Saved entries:
+++++
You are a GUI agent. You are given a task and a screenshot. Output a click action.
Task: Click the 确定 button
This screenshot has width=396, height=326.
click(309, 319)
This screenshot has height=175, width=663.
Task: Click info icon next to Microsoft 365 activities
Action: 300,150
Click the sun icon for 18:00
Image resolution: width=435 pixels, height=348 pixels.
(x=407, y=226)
+++++
#### WORK TASK:
Each entry above should be restated exactly as supplied.

#### THE ANSWER:
You are a GUI agent. You are given a task and a screenshot. Output a click action.
Task: Click the 确定 button
This screenshot has width=396, height=326.
click(309, 319)
This screenshot has height=175, width=663.
Task: Click info icon next to Microsoft 365 activities
Action: 300,150
Click the sun icon for 18:00
Image resolution: width=435 pixels, height=348 pixels.
(x=407, y=226)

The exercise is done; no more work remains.